If we succeed then what is registered in the Function Registry is a plain old Catalyst Expression with holes that get replaced with argument expressions at any call-site of the function.

Spark Plan containing a Spark SQL macro

The query:

  select intUDM(c_int)
  from sparktest.unit_test
  where intUDM(c_int) < 0

generates the following physical plan:

|== Physical Plan ==
Project (2)
+- BatchScan (1)


(1) BatchScan
Output [1]: [(c_int + 2)#2316]
OraPlan: 00 OraSingleQueryBlock [(C_INT#2309 + 2) AS (c_int + 2)#2316], [oraalias((C_INT#2309 + 2) AS (c_int + 2)#2316)], orabinaryopexpression((((C_INT#2309 + 2) < 0) AND isnotnull(C_INT#2309)))
01 +- OraTableScan SPARKTEST.UNIT_TEST, [C_INT#2309]
ReadSchema: struct<(c_int + 2):int>
dsKey: DataSourceKey(jdbc:oracle:thin:@den02ads:1531/cdb1_pdb7.regress.rdbms.dev.us.oracle.com,tpcds)
oraPushdownBindValues: 2, 0
oraPushdownSQL: select ("C_INT" + 2) AS "(c_int + 2)"
from SPARKTEST.UNIT_TEST
where ((("C_INT" + ?) < ?) AND "C_INT" IS NOT NULL)

(2) Project [codegen id : 1]
Output [1]: [(c_int + 2)#2316]
Input [1]: [(c_int + 2)#2316]

Plan charateristics

  • The predicate intUDM(c_int) < 0 becomes ("C_INT" + ?) < ? (the literal in a predicate is converted to a bind value)
  • the projection intUDM(c_int) becomes "C_INT" + 2.
  • since Macro calls are just plain old catalyst expressions, The Project and Filters are pushable to Oracle.
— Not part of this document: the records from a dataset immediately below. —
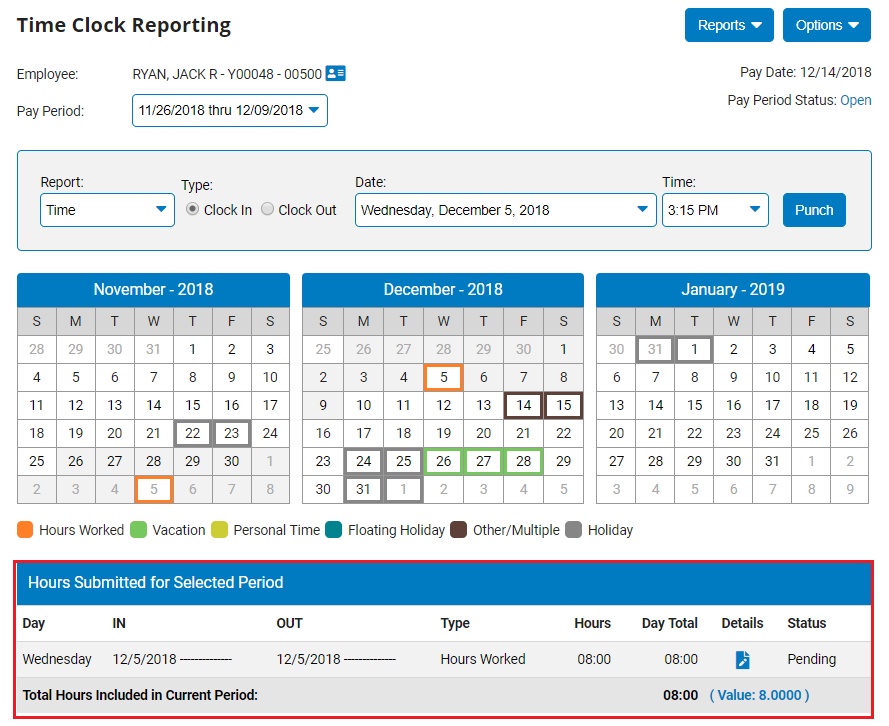Click the Open pay period status link
This screenshot has width=889, height=726.
855,101
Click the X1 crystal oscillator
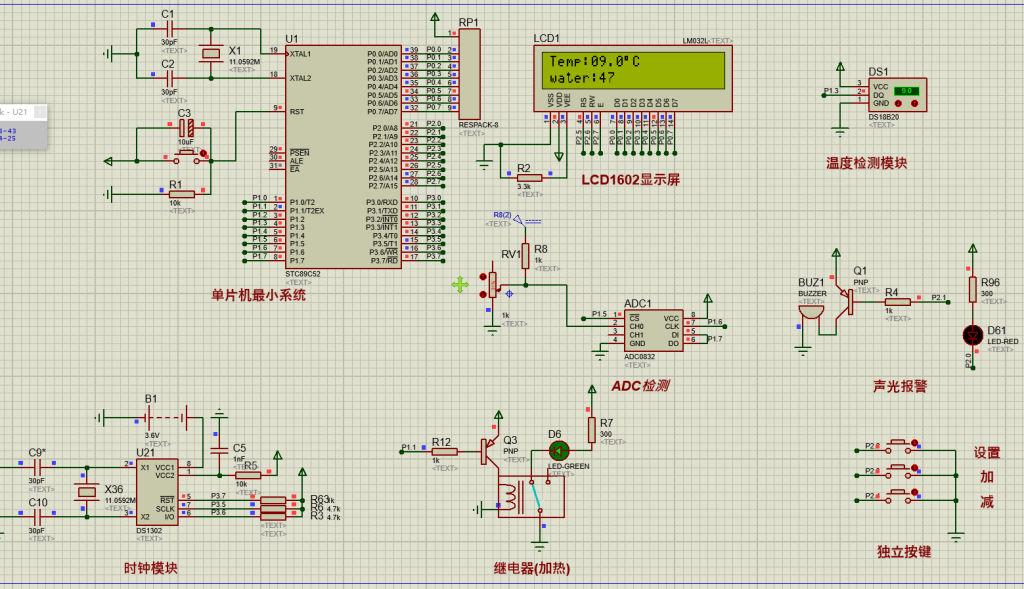Image resolution: width=1024 pixels, height=589 pixels. 210,54
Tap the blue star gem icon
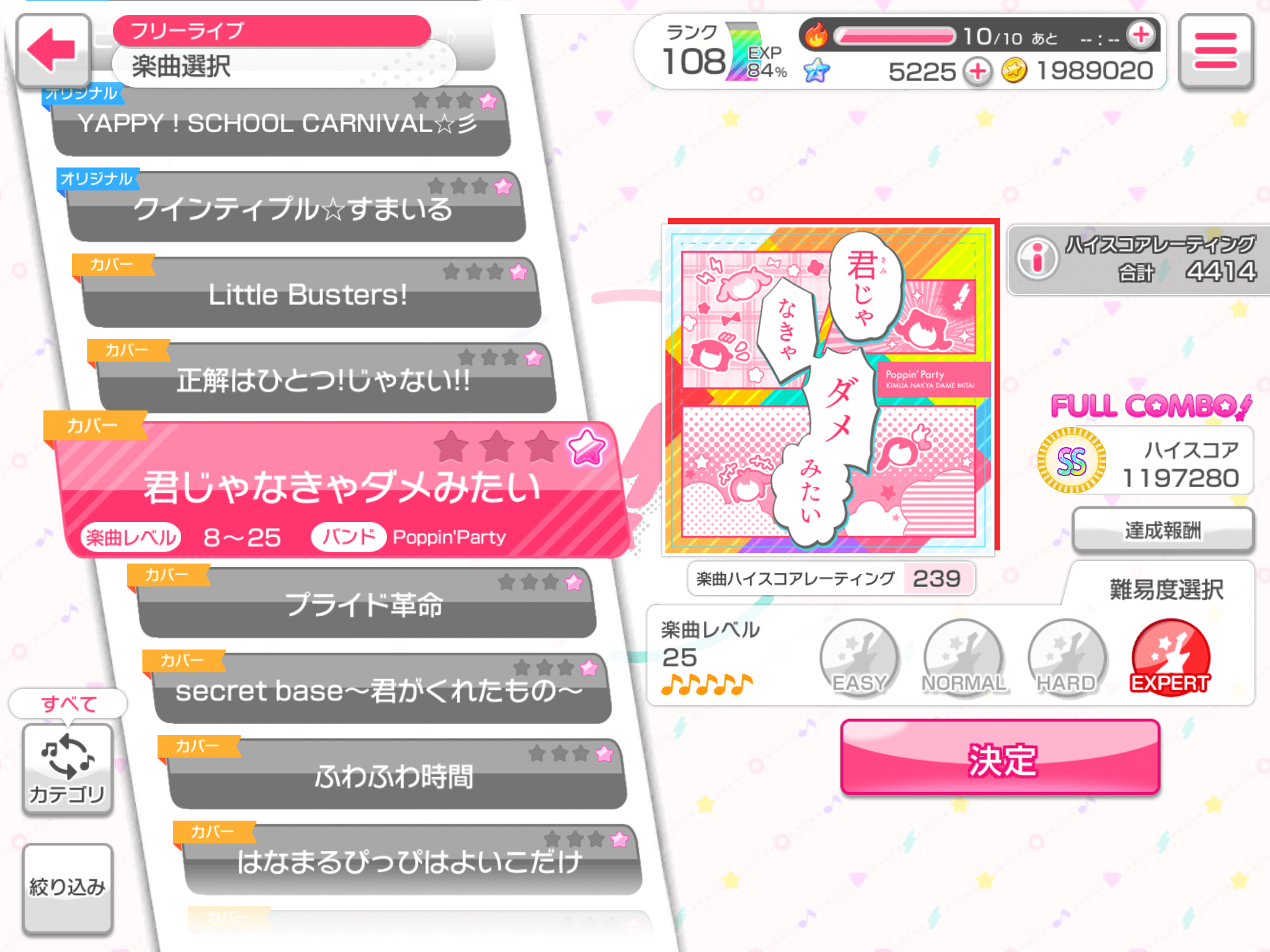Image resolution: width=1270 pixels, height=952 pixels. click(x=817, y=71)
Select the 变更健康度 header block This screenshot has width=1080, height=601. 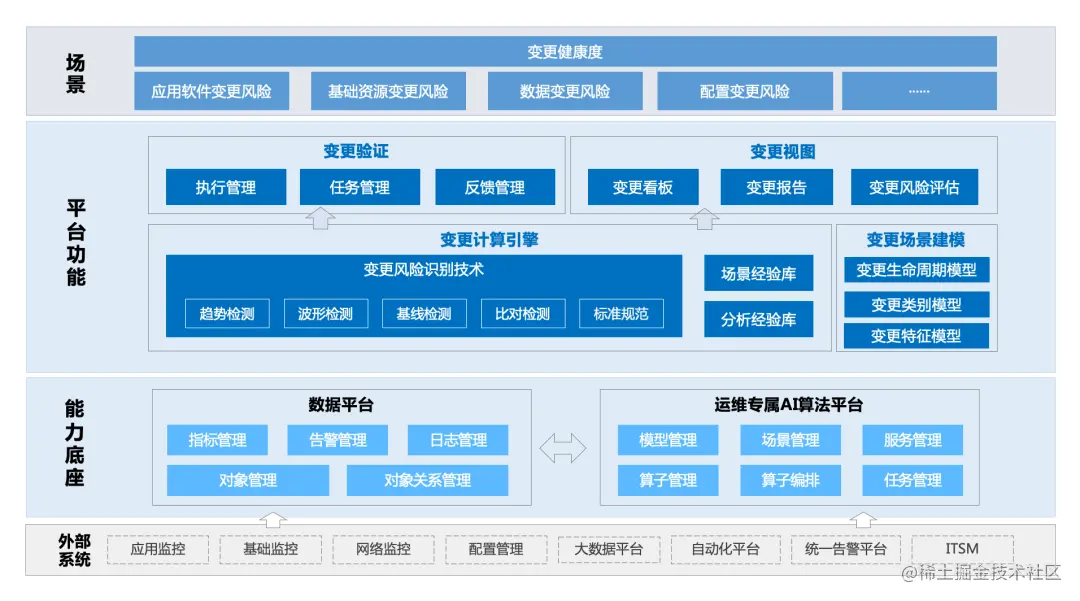point(565,51)

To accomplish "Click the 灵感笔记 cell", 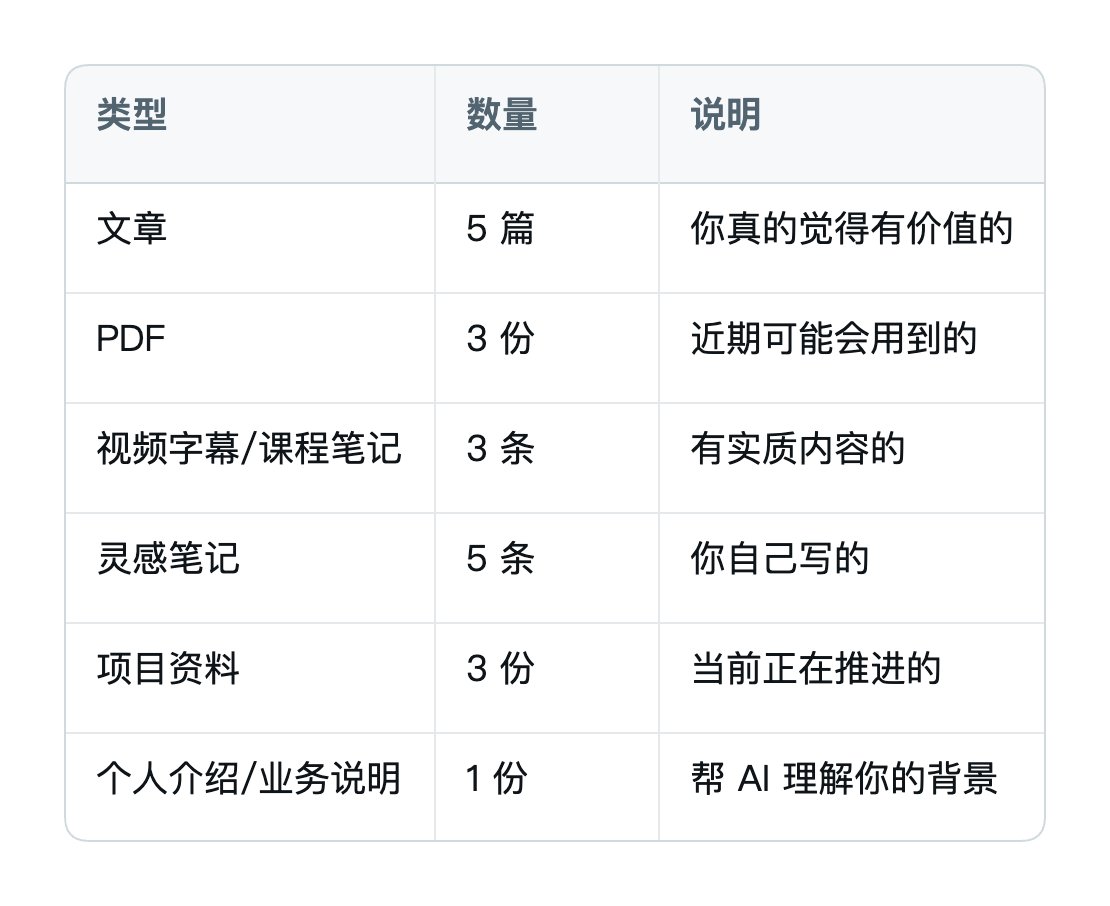I will [x=250, y=568].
So the entire query is collapsed into an Oracle Scan.

Spark Macro: planned initial scala translation

We plan translation support for the following scala constructs

  • Primitive datatypes, Case Classes in Scala, Arrays, Collections and Maps
  • Value Definitions
  • Arbitrary References at the macro call-site that can be evaluated at macro definition time
  • Arithmetic, Datetime, String, decimal functions supported in Catalyst
  • Scala Case and If statements.

In addition to supporting User-Defined macros, we also plan to provide a way such that argument functions provided to DataFrame map and flatMap high-order functions get converted to equivalent catalyst expressions.